Dear Ms [prinicpal’s name],

In the interest both of clarity and for Chris’ sake, let’s try again.

In our phone conversation I expressed that I felt that after working for nearly a half an academic year with Chris’ math teacher, I felt that a move to a different classroom may be appropriate for both his personal and academic well being. This was after Chris and I met with his team, we made commitments to a plan but that plan was not followed through. This was not an isolated incident but the latest in a series of inconsistencies in planning and execution stemming from the very first weeks of school. You said that a move was not possible since placement in classes was based on aptitude and EOG scores but invited me and Chris to meet with you and his teacher to discuss flexibility within the currently placed teaching strategy. You also asked if Chris was ‘EC’ and mentioned that in middle school sometimes adjustments for ‘EC’ children were necessary. I told you that Chris is in the AL program–I didn’t know anything about ‘EC.’

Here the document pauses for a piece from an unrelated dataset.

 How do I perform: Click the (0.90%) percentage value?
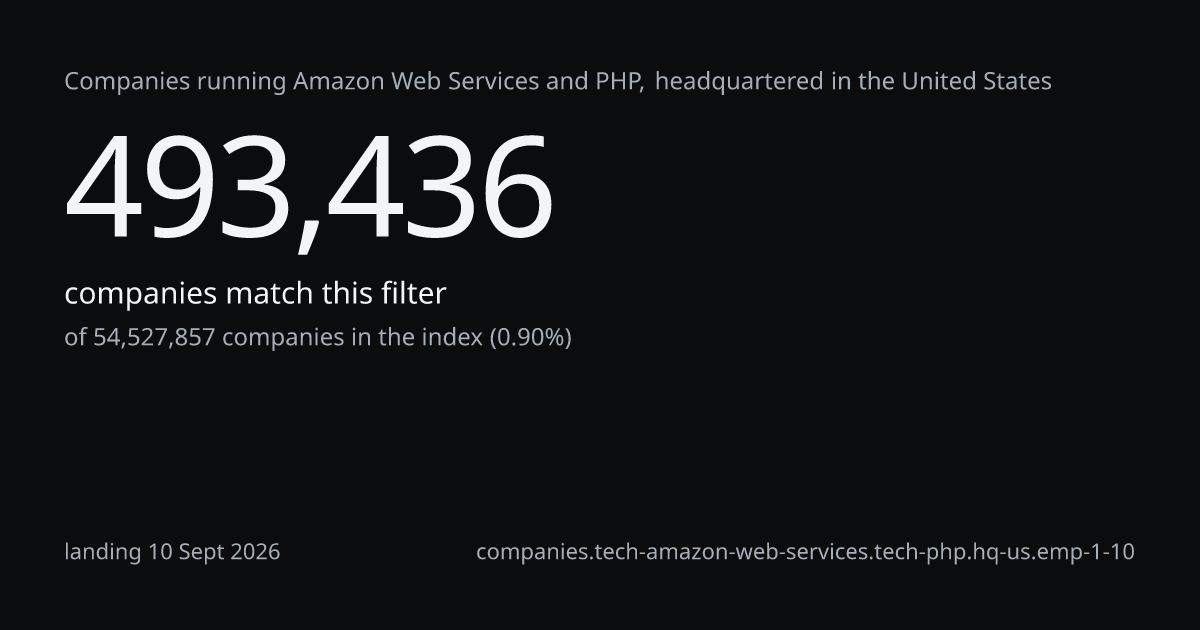(530, 337)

When we met you asked me to state teaching strategies that had worked in the past. I expressed some confusion since I am not an educational professional. I can speak for Chris as a parent but my knowledge of the latest teaching practices is limited. I had recently spoken with a math teacher who had explained to me a theory currently used in math instruction where a teacher gives a short mini-lesson, allows students to work in small groups to explain concepts to each other then the teacher once again goes over the lesson. I believed that this is the strategy that is in place in Chris’ classroom.

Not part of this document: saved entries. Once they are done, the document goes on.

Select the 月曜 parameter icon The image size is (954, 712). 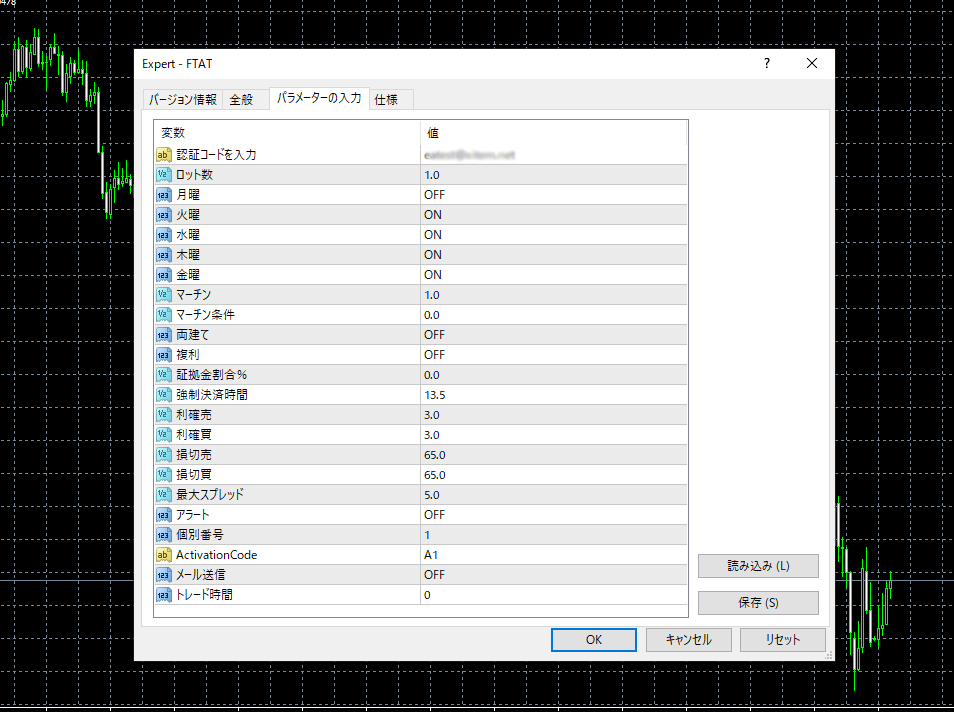pos(164,195)
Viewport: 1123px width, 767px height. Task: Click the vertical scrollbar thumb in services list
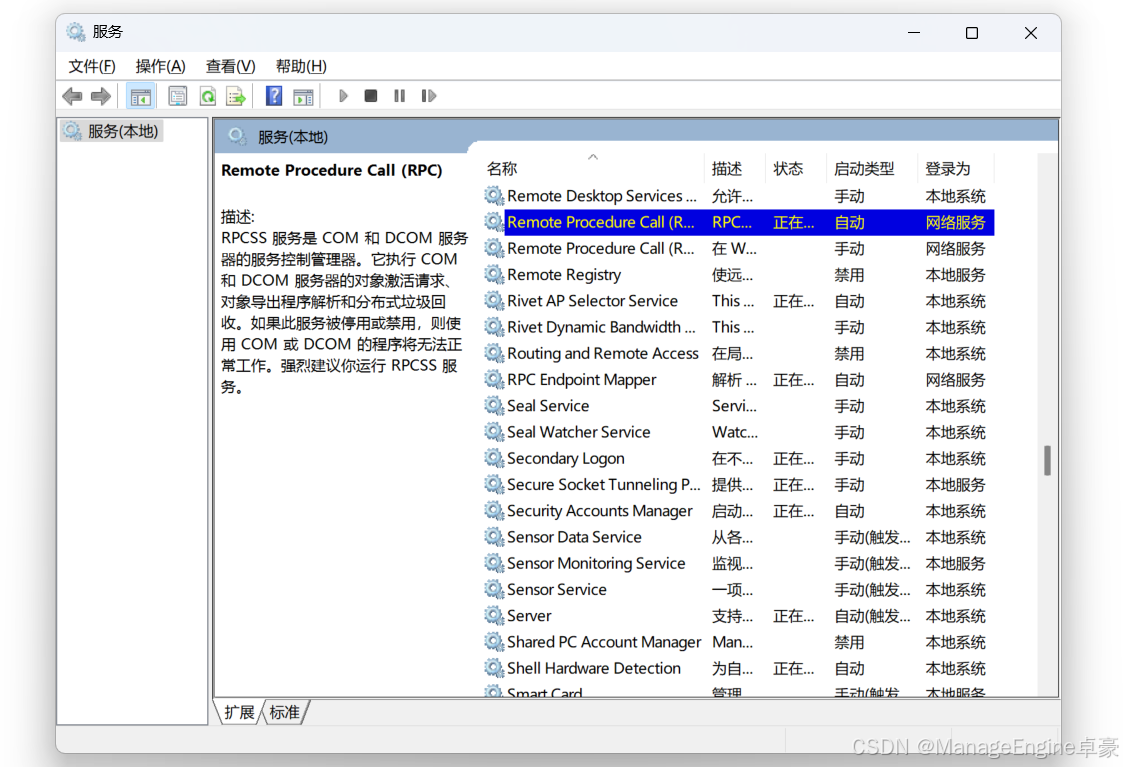[1047, 460]
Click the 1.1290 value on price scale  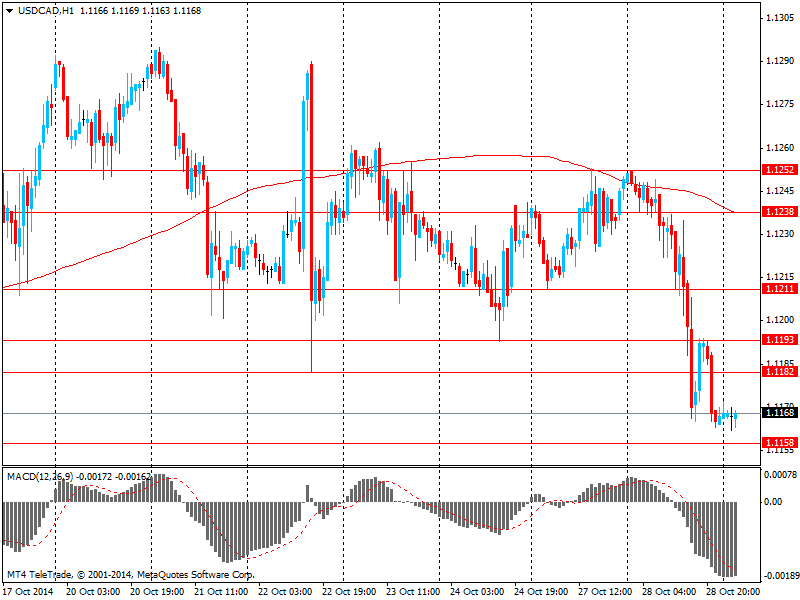coord(780,62)
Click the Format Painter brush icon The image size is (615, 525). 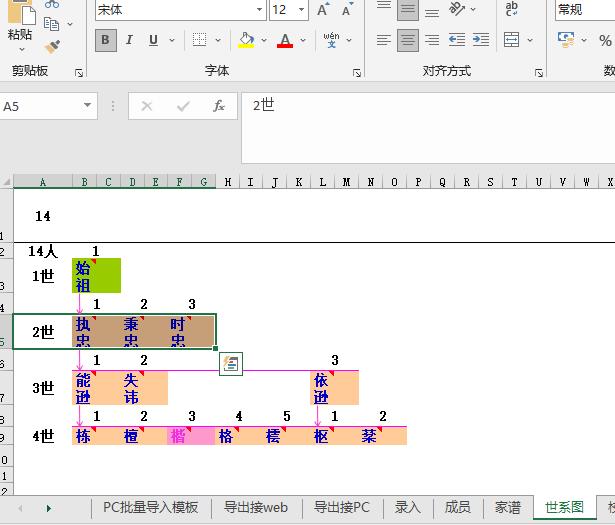click(53, 46)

I explained that it is my understanding that this strategy takes a great deal of coordination and monitoring on the part of the teacher and co-operation on the part of the students. I gave examples when this was not working for Chris as he was not getting enough direct explanation on the concepts from the teacher and that his peers were not always cooperative. I cited at least one instance when Chris had asked a peer partner for assistance only to be told “I know how to do it and I am not telling you.”

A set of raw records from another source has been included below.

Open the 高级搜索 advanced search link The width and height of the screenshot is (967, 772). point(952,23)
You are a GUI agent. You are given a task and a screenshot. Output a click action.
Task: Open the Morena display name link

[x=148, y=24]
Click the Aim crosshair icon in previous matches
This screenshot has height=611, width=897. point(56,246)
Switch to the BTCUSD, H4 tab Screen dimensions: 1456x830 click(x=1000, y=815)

In regards to your statement in yesterday’s email–

[the principal claims that during the latest conference I had identified a series of teaching practices that happen to be what they claim to use in Chris’ classroom and that even though they used these very best strategies, Chris was not making the grade]

First–I could not quite say what you claimed I expressed because (again) I am not an educational professional so I don’t know what some of these things are. I do know that (again) it takes more cooperation, coordination, and monitoring for this model to work. This is just not happening. As well, as stated in the team conference, Chris has been isolated from peer learning groups and peer partners so he has missed out on these opportunities to implement important portions of this strategy.

Second–Chris has been ready and willing to go to tutoring for reteaching and has been denied the opportunity or he has gone to tutoring and has not been offered assistance. He has brought in his work but offered no instruction. In the last two weeks of attempting to access reteaching he has recieved instruction only one time. His experience of tutoring more closely resembles a study hall where he is given time and space to try to work out algebra by himself.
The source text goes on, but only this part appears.